BEGIN Material provided

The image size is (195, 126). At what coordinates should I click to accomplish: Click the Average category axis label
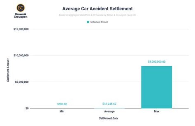(x=109, y=111)
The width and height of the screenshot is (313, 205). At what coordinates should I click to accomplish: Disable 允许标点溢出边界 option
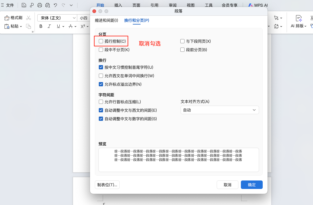[x=101, y=84]
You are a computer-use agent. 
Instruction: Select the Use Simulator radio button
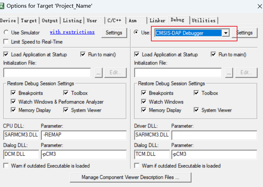tap(6, 33)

END Material provided

→ Task details: Begin at the line with "The width and" and retype exactly every line through the last one of the entries above, both included, and nothing more; pictures stay out.

→ Written answer:
The width and height of the screenshot is (313, 205). At what coordinates should I click to accomplish: Disable 允许标点溢出边界 option
[x=101, y=84]
You are a computer-use agent. 
Instruction: Select the Use Simulator radio button
tap(6, 33)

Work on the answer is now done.